Auf eine Frage antwortete einer der Beamten im Zeugenstand, er könne sich nicht erinnern, wie er vom Baum wieder auf den Boden gelangt ist. Döhmer verlangte auch, einen der Zeugen zu vereidigen, weil der Polizeibeamte Falschaussagen gemacht habe. Das Gericht wies das zurück.

Der zweite SEK-Beamte aus Düsseldorf berichtete, die Angeklagte habe ihm einen Stoß auf die Nase versetzt, nachdem er seinem Kollegen im Baum zu Hilfe gekommen war. Zudem äußerte er sich zur Einschätzung Döhmers, mit Einsatz des Hubwagens hätte der Klettereinsatz vermieden werden können.

Aus seiner Sicht hätte der Hubsteigereinsatz nicht viel gebracht, weil die Angeklagte über die vielen gespannten Seile schnell auf einem anderen Baum gewesen wäre. Weitere Fragen bezogen sich unter anderem auf einen Elektroschocker-Einsatz, welcher der Angeklagten angedroht worden sei.

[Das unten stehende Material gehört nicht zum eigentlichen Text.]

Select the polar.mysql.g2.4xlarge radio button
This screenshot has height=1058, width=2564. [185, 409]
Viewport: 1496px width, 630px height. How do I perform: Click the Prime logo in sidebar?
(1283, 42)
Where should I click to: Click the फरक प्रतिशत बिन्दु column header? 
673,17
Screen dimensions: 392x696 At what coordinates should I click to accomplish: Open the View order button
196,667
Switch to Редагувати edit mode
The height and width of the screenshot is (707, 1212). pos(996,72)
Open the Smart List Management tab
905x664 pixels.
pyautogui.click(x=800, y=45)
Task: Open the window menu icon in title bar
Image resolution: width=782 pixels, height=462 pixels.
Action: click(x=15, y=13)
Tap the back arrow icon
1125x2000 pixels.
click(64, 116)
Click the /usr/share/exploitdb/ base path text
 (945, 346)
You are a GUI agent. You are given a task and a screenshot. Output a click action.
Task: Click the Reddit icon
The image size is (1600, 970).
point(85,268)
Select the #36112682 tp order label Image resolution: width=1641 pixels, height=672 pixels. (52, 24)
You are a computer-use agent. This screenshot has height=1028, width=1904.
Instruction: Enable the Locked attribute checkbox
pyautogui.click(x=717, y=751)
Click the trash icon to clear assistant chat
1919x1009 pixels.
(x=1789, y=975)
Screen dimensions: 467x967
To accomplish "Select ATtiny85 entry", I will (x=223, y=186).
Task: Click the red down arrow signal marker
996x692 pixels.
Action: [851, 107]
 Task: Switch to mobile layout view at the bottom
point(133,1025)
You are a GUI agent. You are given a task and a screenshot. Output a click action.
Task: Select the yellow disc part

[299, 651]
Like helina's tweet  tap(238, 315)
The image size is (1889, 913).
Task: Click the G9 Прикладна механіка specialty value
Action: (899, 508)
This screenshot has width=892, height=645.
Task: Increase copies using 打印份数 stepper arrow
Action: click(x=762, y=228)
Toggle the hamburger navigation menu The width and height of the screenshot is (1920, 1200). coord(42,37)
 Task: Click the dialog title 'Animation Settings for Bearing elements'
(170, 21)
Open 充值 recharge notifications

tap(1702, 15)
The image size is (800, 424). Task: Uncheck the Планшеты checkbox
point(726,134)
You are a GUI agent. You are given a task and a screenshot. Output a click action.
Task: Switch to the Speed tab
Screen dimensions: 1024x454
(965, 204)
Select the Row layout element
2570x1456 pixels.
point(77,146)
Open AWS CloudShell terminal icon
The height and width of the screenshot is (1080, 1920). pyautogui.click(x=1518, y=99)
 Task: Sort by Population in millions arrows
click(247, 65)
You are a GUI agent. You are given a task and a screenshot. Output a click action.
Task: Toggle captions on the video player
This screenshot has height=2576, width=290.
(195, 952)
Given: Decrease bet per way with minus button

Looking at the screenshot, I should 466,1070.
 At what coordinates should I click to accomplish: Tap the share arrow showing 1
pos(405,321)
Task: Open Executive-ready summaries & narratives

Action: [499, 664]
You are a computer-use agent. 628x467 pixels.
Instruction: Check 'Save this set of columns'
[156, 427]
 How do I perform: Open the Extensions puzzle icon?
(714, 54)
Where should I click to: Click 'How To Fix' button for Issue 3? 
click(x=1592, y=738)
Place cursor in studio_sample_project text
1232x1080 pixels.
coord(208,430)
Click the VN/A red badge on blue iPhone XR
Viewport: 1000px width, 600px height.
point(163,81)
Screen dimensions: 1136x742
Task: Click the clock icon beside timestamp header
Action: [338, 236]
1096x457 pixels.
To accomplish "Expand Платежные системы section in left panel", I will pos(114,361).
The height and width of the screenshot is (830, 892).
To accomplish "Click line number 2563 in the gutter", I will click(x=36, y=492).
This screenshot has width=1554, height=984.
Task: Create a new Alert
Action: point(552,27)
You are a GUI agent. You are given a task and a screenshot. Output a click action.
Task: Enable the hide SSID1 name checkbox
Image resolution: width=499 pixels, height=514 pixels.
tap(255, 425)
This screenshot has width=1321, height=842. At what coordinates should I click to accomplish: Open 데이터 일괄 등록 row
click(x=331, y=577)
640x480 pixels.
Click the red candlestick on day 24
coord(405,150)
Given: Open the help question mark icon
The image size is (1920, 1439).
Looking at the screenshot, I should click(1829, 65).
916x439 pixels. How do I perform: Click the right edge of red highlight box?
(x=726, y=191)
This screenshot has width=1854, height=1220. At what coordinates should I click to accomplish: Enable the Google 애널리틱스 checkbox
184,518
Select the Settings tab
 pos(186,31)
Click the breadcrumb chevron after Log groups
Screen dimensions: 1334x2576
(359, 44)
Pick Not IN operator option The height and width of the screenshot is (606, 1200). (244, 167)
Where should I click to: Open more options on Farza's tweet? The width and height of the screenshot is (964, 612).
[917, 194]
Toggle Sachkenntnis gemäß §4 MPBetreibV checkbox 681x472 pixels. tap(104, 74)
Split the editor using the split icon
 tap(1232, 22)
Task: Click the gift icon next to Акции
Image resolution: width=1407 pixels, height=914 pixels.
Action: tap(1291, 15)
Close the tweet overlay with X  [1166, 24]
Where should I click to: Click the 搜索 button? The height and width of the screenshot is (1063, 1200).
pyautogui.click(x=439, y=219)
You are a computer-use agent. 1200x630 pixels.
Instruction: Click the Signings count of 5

Ein dritter Polizeibeamter, der aussagte, befand sich zum Tatzeitpunkt auf einem Hubsteiger. Aus einem Baumhaus heraus habe eine Frau Öl und Urin auf die Einsatzkräfte gekippt, die Frau sei später vom Seil auf den Boden geholt worden, »das war hundertprozentig die gleiche«.

Haftentlassung abgelehnt

Zu Beginn des Verhandlungstages hatte Richter Dr. Bernd Süß aus einem Beschluss des Oberlandesgerichtes Frankfurt vorgelesen, das eine Haftbeschwerde zurückgewiesen hatte. Die Angeklagte, die seit rund einem halben Jahr in Frankfurt in der dortigen Justizvollzugsanstalt einsitzt, leide an Depressionen, Schlaflosigkeit, Ängsten und einem »Ökotrauma« und müsse aus der Haft freikommen, so ihr Anwalt. Die Frau könne nicht aus dem Gefängnis entlassen werden, weil die Gefahr besteht, dass sie untertaucht und weitere Aktionen plant, »um ihre Überzeugung zu vertreten«, so die Richter.

Die Verhandlung geht nächste Woche weiter, dann wird auf Antrag der Staatsanwaltschaft ein weiterer Verteidiger dazukommen. Aus Sicht von Staatsanwältin Fischer ist »die ordnungsgemäße Verteidigung der Angeklagten derzeit nicht gewährleistet«.